→ **ASSIGNMENT**
Your output should reproduce each entry exactly, with none of its pictures.

*** Opening of SUPPLIED MATERIAL ***

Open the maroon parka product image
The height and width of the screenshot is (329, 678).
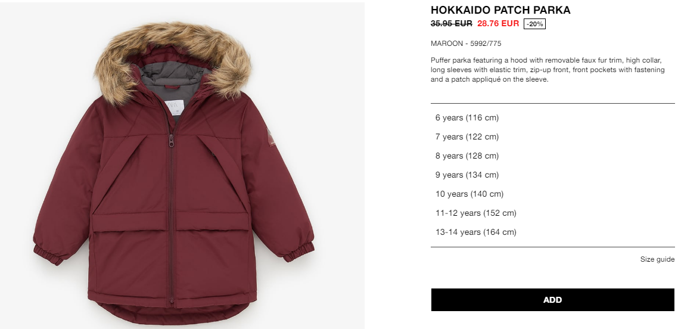pos(182,166)
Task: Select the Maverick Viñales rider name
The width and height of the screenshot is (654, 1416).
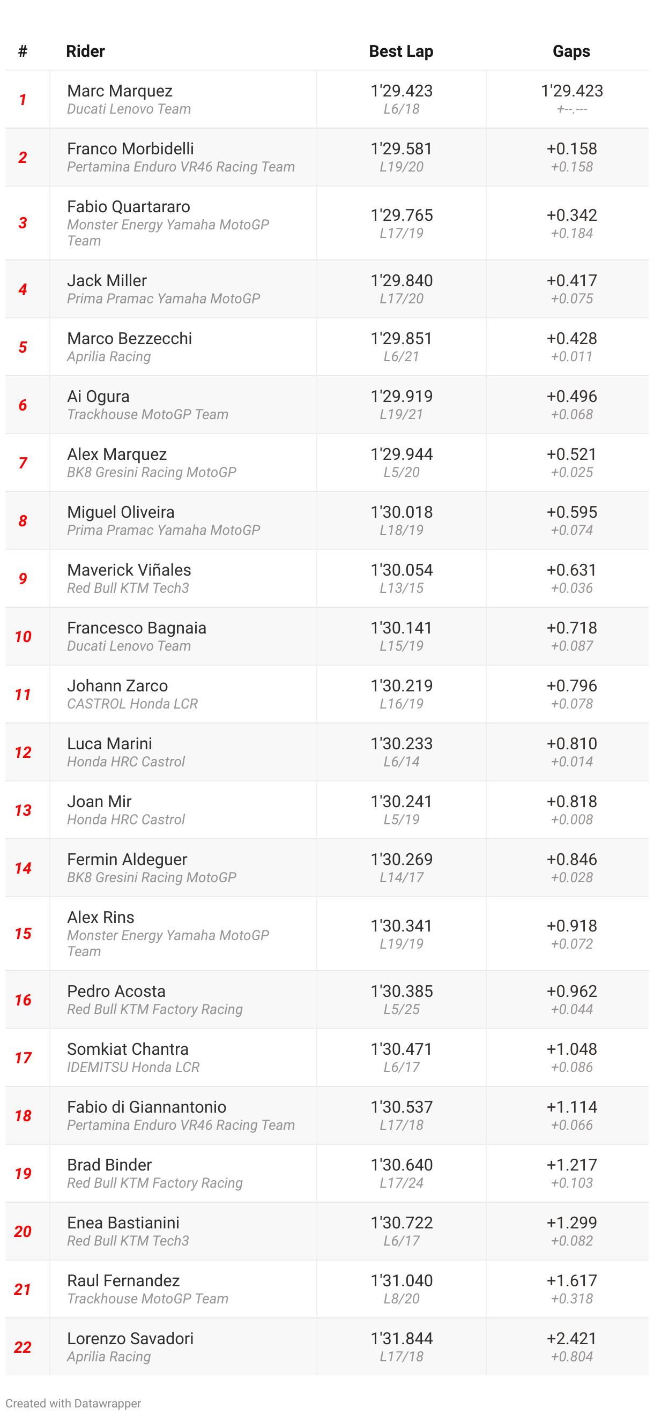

*** Close of SUPPLIED MATERIAL ***

→ **WRITTEN ANSWER**
Open the maroon parka product image
The height and width of the screenshot is (329, 678).
pos(182,166)
Task: Select the Maverick Viñales rider name
The width and height of the screenshot is (654, 1416).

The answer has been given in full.